Pattern objects have several methods and attributes.

Here is the list of different methods used for performing matches:



match()	 -   Determine if the RE matches at the beginning of the string.

search() - 	Scan through a string, looking for any location where this RE matches.

findall() - Find all substrings where the RE matches, and returns them as a list.

finditer() - Find all substrings where the RE matches, and returns them as an iterator.

In [10]:
pattern = re.compile("hello")
match = pattern.match("hello world")

In [11]:
type(match)

re.Match

In [12]:
match.span()

(0, 5)

match(string[, pos[, endpos]])

A match is checked only at the beginning (by default).

Checking starts from pos index of the string. (default is 0)

Checking is done until endpos index of string. endpos is set as a very large integer (by default).

Returns None if no match found.

If a match is found, a Match object is returned, containing information about the match: where it starts and ends, the substring it matched, and more.

In [13]:
match = pattern.match("ello hello world")

In [16]:
type(match)

NoneType

In [17]:
match = pattern.match("ello hello world" , pos=5)

In [18]:
match

<re.Match object; span=(5, 10), match='hello'>

In [19]:
type(match)

re.Match

In [20]:
 match.end()

10

In [21]:
pattern.match("hello", endpos=4) is None

True


search(string[, pos[, endpos]])

A match is checked throughtout the string.

Same behaviour of pos and endpos as the match() function.

Returns None if no match found.

If a match is found, a Match object is returned.

In [23]:
pattern.search("say hello")

<re.Match object; span=(4, 9), match='hello'>

In [24]:

pattern.search("say hello hello")

<re.Match object; span=(4, 9), match='hello'>


findall(string[, pos[, endpos]])

Finds all non-overlapping substrings where the match is found, and returns them as a list.

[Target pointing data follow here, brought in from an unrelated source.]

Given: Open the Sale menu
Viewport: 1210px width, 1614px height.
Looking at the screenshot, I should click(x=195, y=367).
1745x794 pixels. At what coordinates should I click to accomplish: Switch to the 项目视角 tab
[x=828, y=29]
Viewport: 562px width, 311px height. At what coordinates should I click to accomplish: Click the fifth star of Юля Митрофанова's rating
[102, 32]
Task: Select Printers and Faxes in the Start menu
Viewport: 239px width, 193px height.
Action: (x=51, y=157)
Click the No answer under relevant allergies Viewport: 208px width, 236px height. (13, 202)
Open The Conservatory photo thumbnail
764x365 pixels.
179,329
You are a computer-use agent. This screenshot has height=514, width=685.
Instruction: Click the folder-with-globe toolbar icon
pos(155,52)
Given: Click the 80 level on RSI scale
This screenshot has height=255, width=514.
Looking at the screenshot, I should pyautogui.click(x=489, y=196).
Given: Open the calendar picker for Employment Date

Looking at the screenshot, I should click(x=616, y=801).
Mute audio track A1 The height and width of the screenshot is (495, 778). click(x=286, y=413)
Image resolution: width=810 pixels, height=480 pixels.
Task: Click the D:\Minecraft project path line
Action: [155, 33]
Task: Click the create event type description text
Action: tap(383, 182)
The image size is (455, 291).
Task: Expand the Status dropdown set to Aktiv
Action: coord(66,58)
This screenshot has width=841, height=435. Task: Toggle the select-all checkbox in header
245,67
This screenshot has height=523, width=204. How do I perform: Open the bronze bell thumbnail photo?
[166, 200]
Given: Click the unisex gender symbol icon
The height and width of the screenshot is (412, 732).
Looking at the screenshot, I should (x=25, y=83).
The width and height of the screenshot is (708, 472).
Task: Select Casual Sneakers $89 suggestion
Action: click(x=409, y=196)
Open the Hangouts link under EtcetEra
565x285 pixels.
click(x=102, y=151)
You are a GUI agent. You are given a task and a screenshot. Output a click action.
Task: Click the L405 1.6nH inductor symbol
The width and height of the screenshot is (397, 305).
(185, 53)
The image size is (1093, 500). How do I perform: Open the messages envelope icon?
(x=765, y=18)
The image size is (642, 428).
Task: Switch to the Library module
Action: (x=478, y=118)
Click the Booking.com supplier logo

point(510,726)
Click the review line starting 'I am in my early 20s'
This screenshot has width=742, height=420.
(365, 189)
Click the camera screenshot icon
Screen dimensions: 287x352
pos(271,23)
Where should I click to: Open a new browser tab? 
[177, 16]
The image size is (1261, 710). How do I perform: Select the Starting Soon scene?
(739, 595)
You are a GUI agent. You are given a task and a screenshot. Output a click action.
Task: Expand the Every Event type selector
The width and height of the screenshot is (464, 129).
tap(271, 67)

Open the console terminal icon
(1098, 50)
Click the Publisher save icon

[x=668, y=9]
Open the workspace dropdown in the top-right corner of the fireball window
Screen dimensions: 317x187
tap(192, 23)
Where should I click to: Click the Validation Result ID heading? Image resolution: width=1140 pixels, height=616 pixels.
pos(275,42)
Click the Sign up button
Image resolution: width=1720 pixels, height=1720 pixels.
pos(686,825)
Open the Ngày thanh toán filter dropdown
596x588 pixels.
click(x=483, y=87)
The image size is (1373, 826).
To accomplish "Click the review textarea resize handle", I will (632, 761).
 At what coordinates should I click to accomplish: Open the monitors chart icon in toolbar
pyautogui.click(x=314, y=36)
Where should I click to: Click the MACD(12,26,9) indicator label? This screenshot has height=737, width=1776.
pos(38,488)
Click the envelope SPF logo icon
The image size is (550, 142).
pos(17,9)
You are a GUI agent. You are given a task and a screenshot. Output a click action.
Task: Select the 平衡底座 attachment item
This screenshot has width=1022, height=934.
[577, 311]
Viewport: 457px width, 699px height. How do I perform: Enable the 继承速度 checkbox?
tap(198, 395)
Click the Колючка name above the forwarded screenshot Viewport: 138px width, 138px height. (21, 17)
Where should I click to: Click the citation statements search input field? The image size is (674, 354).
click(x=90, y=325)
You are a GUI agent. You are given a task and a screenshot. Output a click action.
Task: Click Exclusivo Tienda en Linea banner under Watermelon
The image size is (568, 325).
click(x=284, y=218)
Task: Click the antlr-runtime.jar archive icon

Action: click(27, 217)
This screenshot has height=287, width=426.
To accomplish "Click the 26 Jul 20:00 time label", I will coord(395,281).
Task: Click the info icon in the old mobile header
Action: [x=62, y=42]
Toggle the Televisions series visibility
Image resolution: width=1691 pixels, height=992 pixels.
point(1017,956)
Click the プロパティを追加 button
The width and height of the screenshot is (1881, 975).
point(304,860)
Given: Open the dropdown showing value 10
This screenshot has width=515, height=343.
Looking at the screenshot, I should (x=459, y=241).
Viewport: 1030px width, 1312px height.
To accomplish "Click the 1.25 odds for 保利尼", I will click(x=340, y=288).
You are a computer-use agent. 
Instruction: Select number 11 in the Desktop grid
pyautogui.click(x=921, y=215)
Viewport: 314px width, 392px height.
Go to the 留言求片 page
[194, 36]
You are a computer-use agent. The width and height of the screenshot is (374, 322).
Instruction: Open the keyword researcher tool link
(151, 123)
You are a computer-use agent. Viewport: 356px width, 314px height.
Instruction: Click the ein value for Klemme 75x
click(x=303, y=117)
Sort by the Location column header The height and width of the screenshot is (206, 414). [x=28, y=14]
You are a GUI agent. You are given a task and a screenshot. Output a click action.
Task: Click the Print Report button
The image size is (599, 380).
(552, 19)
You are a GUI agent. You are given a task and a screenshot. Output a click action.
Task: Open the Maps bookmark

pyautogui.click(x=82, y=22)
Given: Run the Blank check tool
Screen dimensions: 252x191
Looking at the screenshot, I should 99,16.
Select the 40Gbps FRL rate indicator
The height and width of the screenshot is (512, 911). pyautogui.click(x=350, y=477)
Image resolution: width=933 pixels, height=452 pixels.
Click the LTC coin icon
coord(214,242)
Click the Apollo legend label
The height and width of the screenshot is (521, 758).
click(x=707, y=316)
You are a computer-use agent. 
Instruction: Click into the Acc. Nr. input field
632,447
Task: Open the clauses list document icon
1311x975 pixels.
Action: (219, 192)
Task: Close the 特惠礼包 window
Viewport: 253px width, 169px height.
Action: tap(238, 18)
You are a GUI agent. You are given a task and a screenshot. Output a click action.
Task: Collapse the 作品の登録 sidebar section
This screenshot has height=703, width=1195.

Same behaviour of pos and endpos as the match() and search() function.

In [26]:
pattern.findall("say hello hello")

['hello', 'hello']

In [27]:
pattern = re.compile("\d")

In [28]:
pattern.findall("1,2,3,4,5,5")

['1', '2', '3', '4', '5', '5']

finditer(string[, pos[, endpos]])

Finds all non-overlapping substrings where the match is found, and returns them as an iterator of the Match objects.

Same behaviour of pos and endpos as the match(), search() and findall() function.

In [32]:
pattern =  re.compile("hello")
match_iter = pattern.finditer("say hello hello")

In [33]:
type(match_iter)

callable_iterator

In [34]:
next(match_iter)

<re.Match object; span=(4, 9), match='hello'>

In [35]:
next(match_iter)

<re.Match object; span=(10, 15), match='hello'>

In [36]:
next(match_iter)

StopIteration: 

In [39]:
matches = pattern.finditer("say hello hello")
for match in matches:
    print(match)

<re.Match object; span=(4, 9), match='hello'>
<re.Match object; span=(10, 15), match='hello'>


It is not mandatory to create a Pattern object explicitly using re.compile() method in order to perform a regex operation.

You can direclty use the module level functions such as:

re.match(pattern, string, flags=0)

re.search(pattern, string, flags=0)

re.findall(pattern, string, flags=0)

re.finditer(pattern, string, flags=0)

and so on.

In a module level function, you can simply pass a string as your regex

In [40]:

re.match("hello", "hello")

<re.Match object; span=(0, 5), match='hello'>

In [41]:

re.findall("hello", "say hello hello")

['hello', 'hello']

In [42]:

txt = "This book costs $15."

pattern = re.compile("$15")

pattern.search(txt)

$ is a metacharacter and has a special meaning for regex engine. Here, we want to treat it like a literal.

In order to treat a metacharacter like a literal, you need to escape it using \ character.

In [43]:
pattern = re.compile("\$15")

pattern.search(txt)

<re.Match object; span=(16, 19), match='$15'>

In regular expressions, there are twelve metacharacters that should be escaped if they are to be used with their literal meaning:

Backslash \

Caret ^

Dollar sign $

Dot .

Pipe symbol |

Question mark ?

Asterisk *

Plus sign +

Opening parenthesis (

Closing parenthesis )

Opening square bracket [

The opening curly brace {